Exercise materials
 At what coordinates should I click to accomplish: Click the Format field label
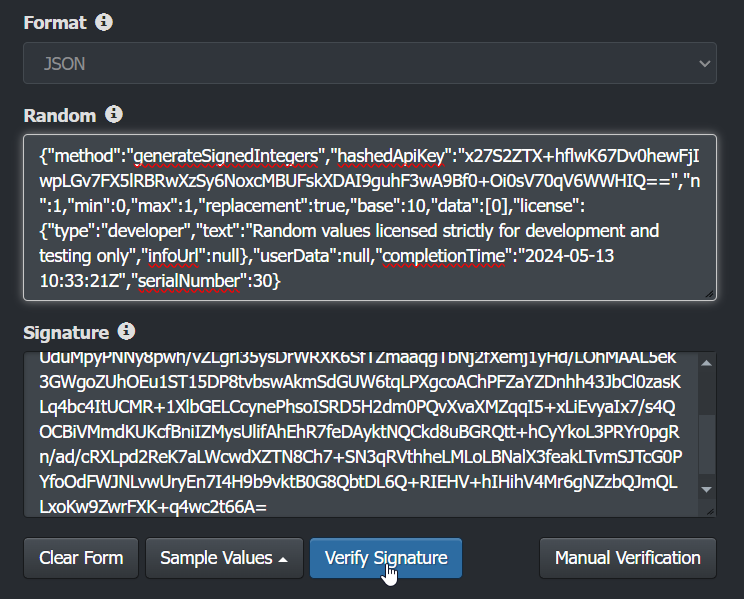pyautogui.click(x=55, y=21)
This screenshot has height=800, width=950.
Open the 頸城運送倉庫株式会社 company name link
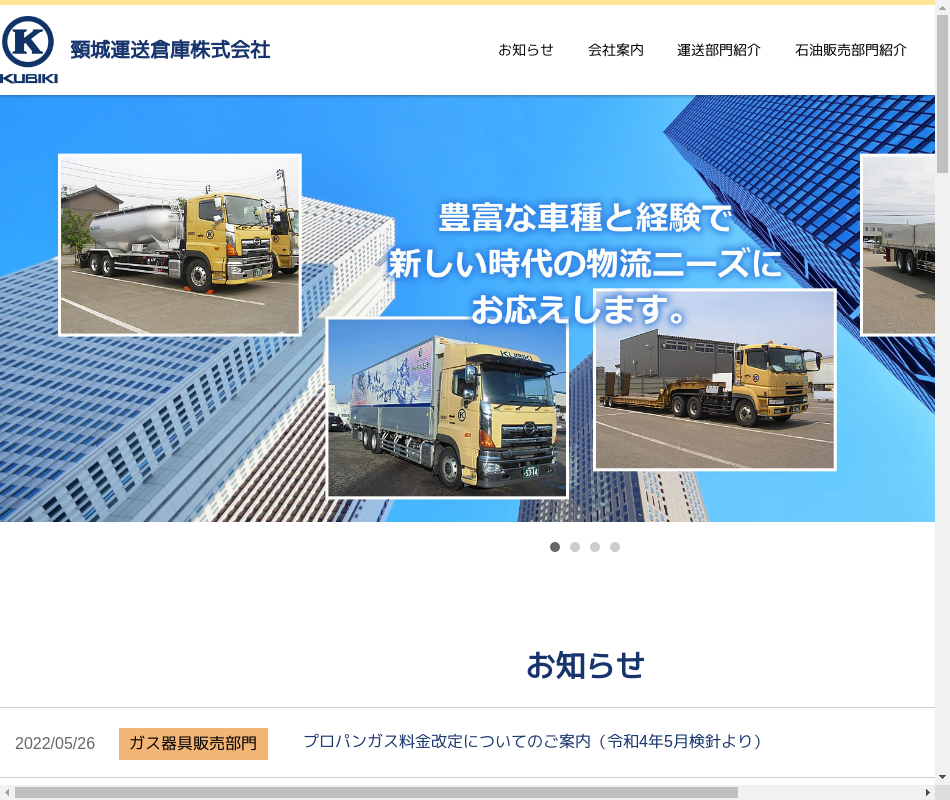[x=170, y=50]
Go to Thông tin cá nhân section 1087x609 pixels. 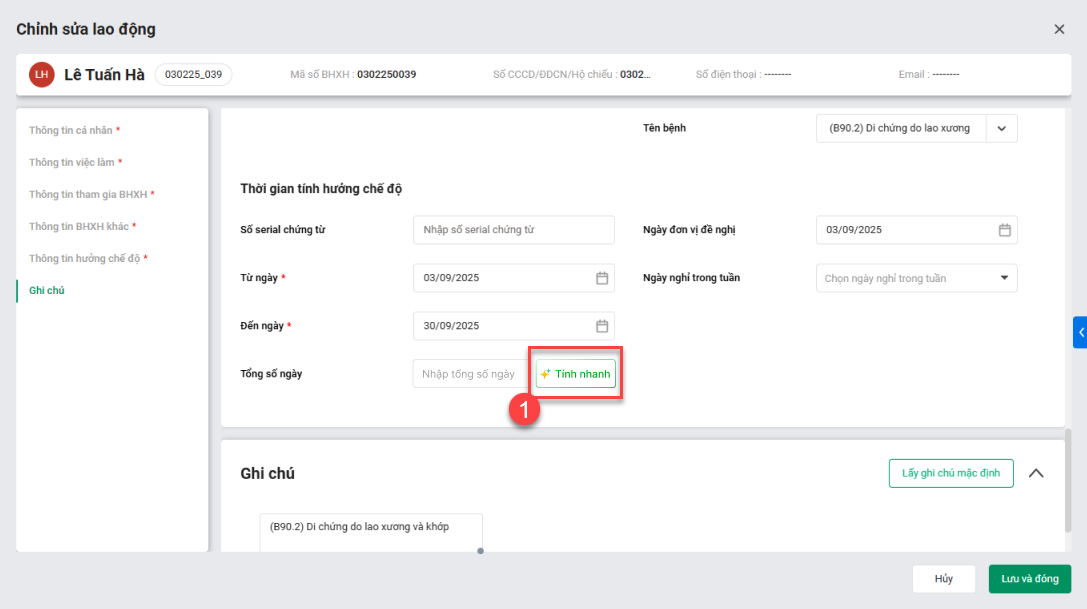coord(74,130)
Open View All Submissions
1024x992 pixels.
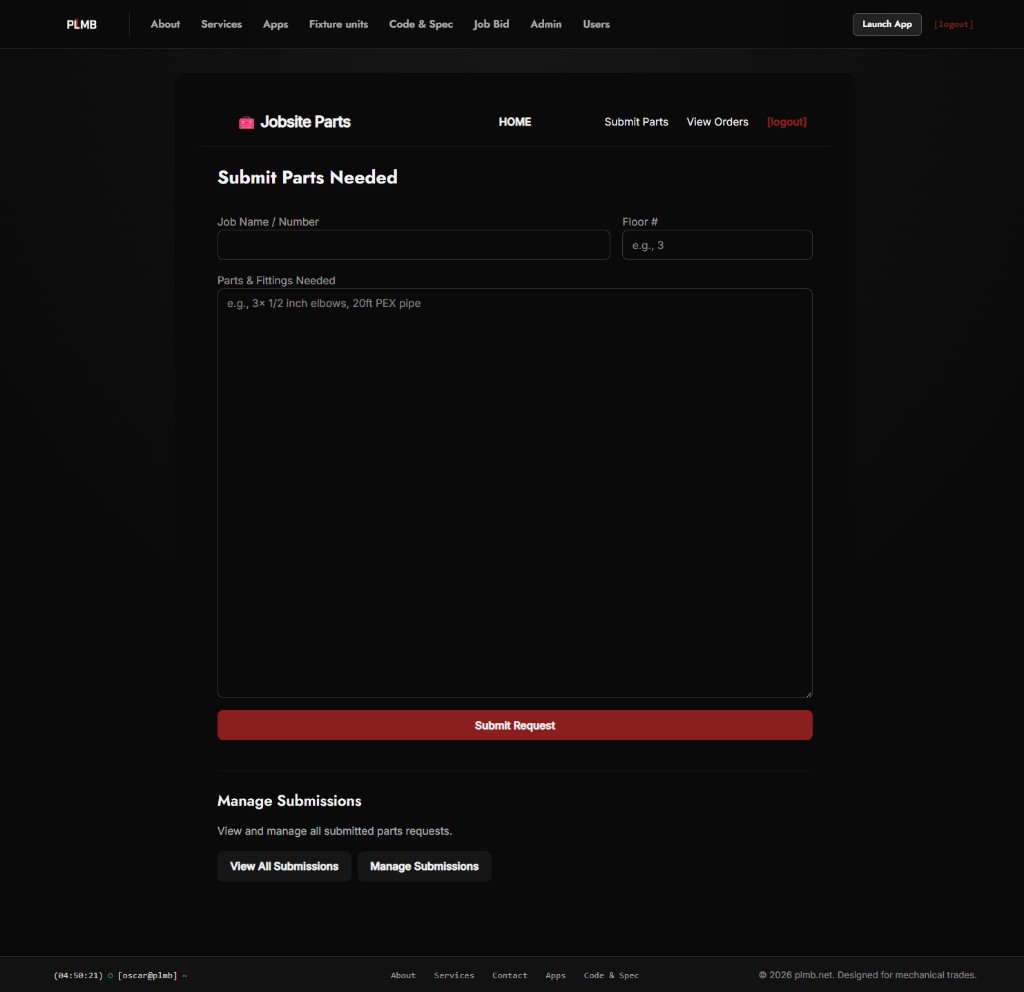(x=284, y=866)
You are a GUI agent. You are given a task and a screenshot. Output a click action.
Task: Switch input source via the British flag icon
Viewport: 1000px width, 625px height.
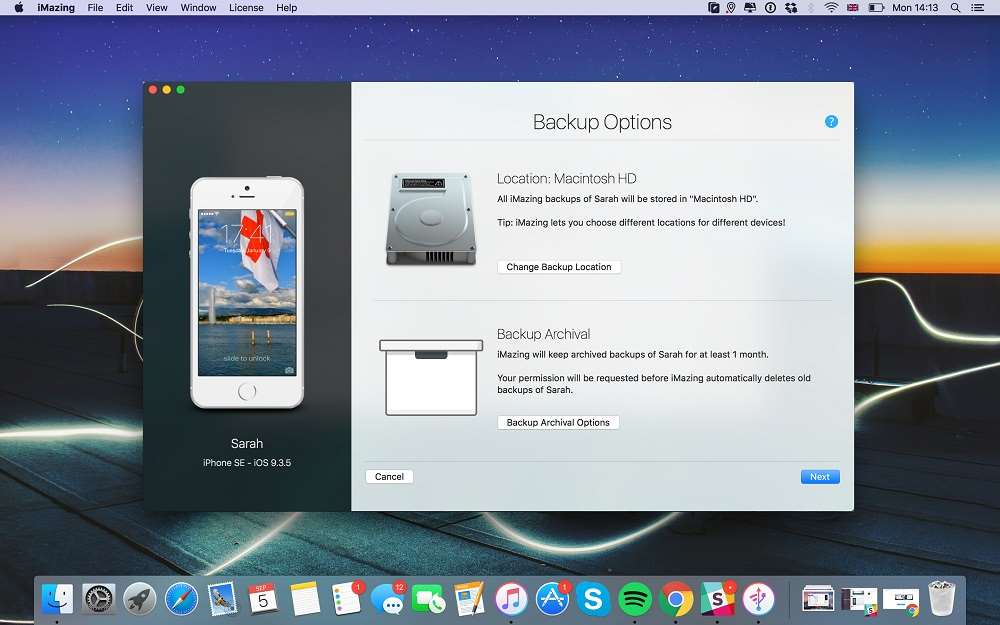851,7
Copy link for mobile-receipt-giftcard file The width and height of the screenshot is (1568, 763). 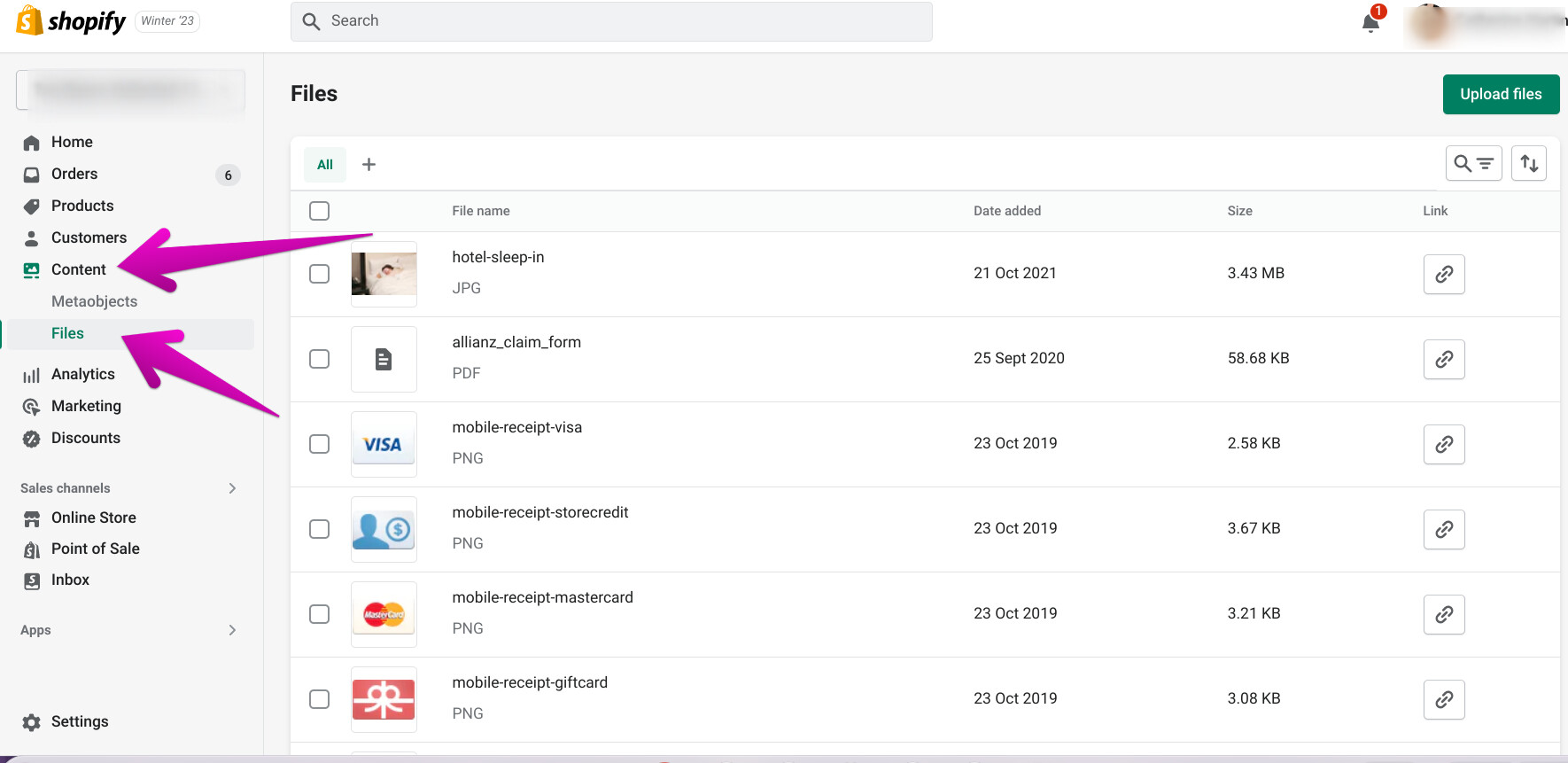(x=1444, y=699)
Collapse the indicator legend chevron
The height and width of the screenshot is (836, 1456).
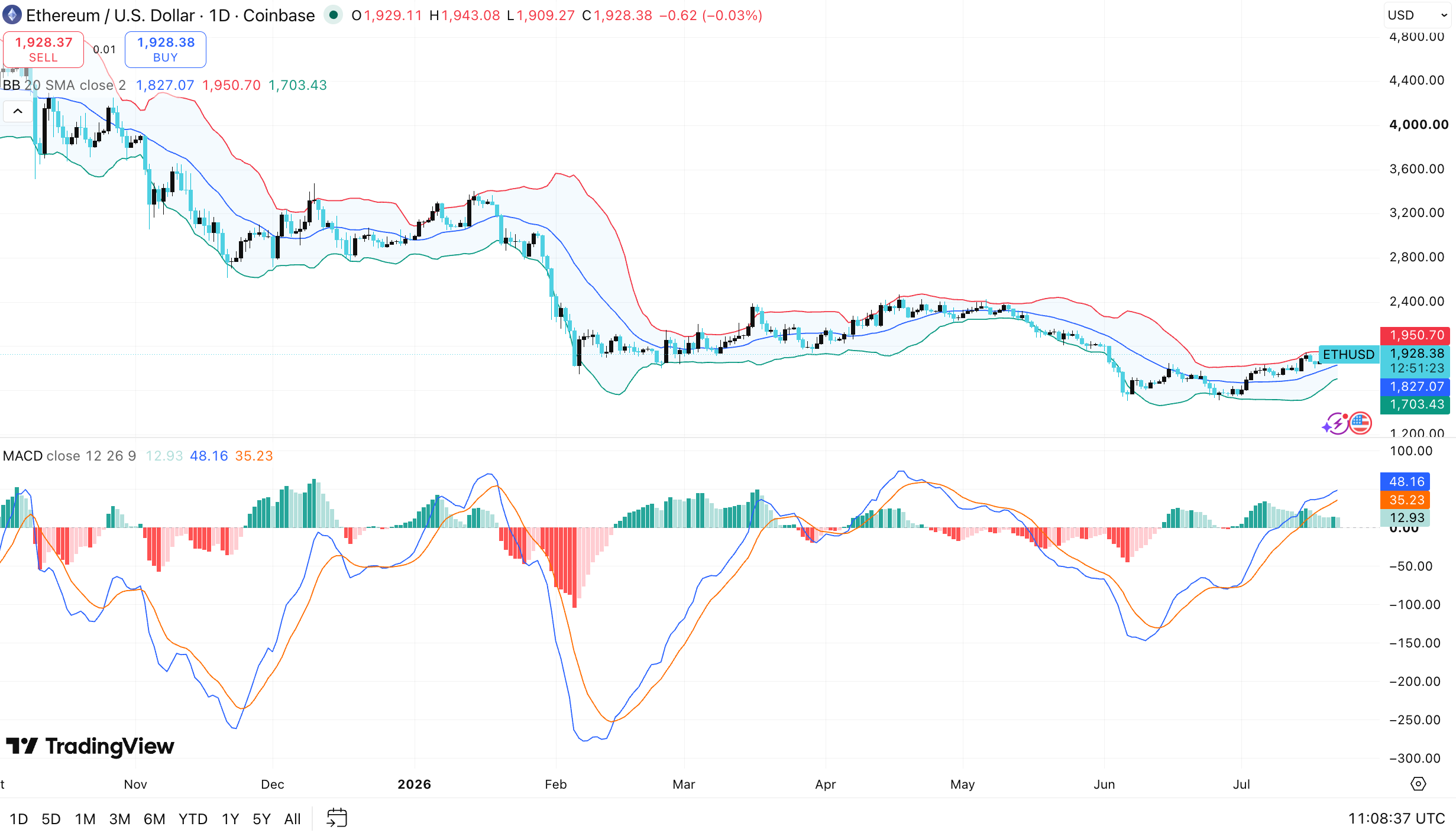pos(18,111)
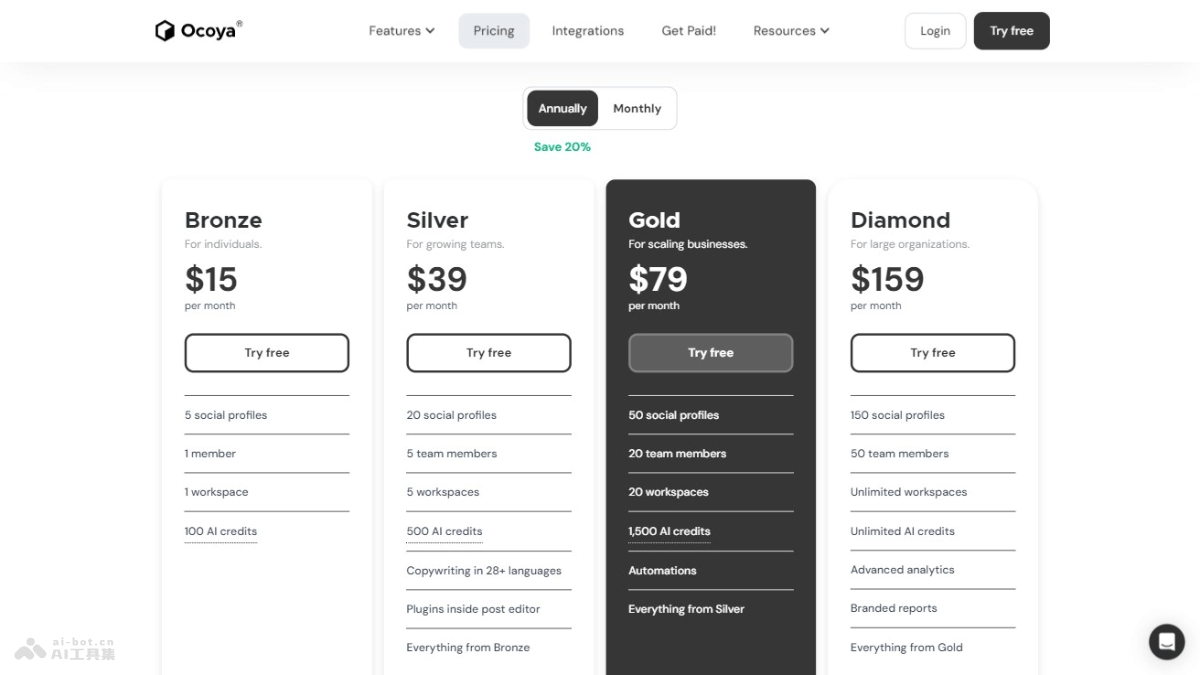1200x675 pixels.
Task: Switch billing to Monthly
Action: [637, 108]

What this task involves
Return the lines exactly, from the one containing "The height and" through the last line above, including both ends and excluding every picture.

Exercise output
The height and width of the screenshot is (836, 1456).
pos(18,111)
1200x675 pixels.
Task: Switch billing to Monthly
Action: [637, 108]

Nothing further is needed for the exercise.